Saved data entries
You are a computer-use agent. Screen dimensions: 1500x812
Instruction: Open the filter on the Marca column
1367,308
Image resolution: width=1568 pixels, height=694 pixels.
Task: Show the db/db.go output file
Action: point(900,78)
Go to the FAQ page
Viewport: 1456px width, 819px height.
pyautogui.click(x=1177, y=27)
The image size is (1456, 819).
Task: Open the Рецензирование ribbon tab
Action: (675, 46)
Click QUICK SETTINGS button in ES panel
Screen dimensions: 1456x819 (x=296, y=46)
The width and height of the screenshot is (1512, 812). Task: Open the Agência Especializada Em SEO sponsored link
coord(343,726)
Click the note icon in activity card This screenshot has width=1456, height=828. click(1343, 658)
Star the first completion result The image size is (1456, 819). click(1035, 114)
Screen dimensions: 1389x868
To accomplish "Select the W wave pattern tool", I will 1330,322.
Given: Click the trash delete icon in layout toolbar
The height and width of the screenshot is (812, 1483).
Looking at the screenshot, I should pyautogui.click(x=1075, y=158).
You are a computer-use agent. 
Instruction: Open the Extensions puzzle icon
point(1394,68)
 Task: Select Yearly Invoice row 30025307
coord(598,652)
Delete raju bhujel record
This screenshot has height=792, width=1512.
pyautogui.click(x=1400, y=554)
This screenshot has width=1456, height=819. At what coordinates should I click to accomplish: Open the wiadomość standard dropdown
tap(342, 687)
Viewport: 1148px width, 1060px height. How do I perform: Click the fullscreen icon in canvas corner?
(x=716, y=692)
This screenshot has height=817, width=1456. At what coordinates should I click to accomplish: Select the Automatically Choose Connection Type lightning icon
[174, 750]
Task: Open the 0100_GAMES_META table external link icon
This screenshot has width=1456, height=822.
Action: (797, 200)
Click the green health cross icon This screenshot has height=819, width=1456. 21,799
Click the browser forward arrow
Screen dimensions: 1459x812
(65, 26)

WHAT IS NEEDED: Your task is to transcribe all of the entries word for word.

RESPONSE BELOW:
You are a computer-use agent. Screen dimensions: 1500x812
Instruction: Open the filter on the Marca column
1367,308
Image resolution: width=1568 pixels, height=694 pixels.
Task: Show the db/db.go output file
Action: point(900,78)
Go to the FAQ page
Viewport: 1456px width, 819px height.
pyautogui.click(x=1177, y=27)
The image size is (1456, 819).
Task: Open the Рецензирование ribbon tab
Action: (675, 46)
Click QUICK SETTINGS button in ES panel
Screen dimensions: 1456x819 (x=296, y=46)
The width and height of the screenshot is (1512, 812). Task: Open the Agência Especializada Em SEO sponsored link
coord(343,726)
Click the note icon in activity card This screenshot has width=1456, height=828. click(1343, 658)
Star the first completion result The image size is (1456, 819). click(1035, 114)
Screen dimensions: 1389x868
To accomplish "Select the W wave pattern tool", I will 1330,322.
Given: Click the trash delete icon in layout toolbar
The height and width of the screenshot is (812, 1483).
Looking at the screenshot, I should pyautogui.click(x=1075, y=158).
You are a computer-use agent. 
Instruction: Open the Extensions puzzle icon
point(1394,68)
 Task: Select Yearly Invoice row 30025307
coord(598,652)
Delete raju bhujel record
This screenshot has height=792, width=1512.
pyautogui.click(x=1400, y=554)
This screenshot has width=1456, height=819. At what coordinates should I click to accomplish: Open the wiadomość standard dropdown
tap(342, 687)
Viewport: 1148px width, 1060px height. How do I perform: Click the fullscreen icon in canvas corner?
(x=716, y=692)
This screenshot has height=817, width=1456. At what coordinates should I click to accomplish: Select the Automatically Choose Connection Type lightning icon
[174, 750]
Task: Open the 0100_GAMES_META table external link icon
This screenshot has width=1456, height=822.
Action: (797, 200)
Click the green health cross icon This screenshot has height=819, width=1456. 21,799
Click the browser forward arrow
Screen dimensions: 1459x812
(65, 26)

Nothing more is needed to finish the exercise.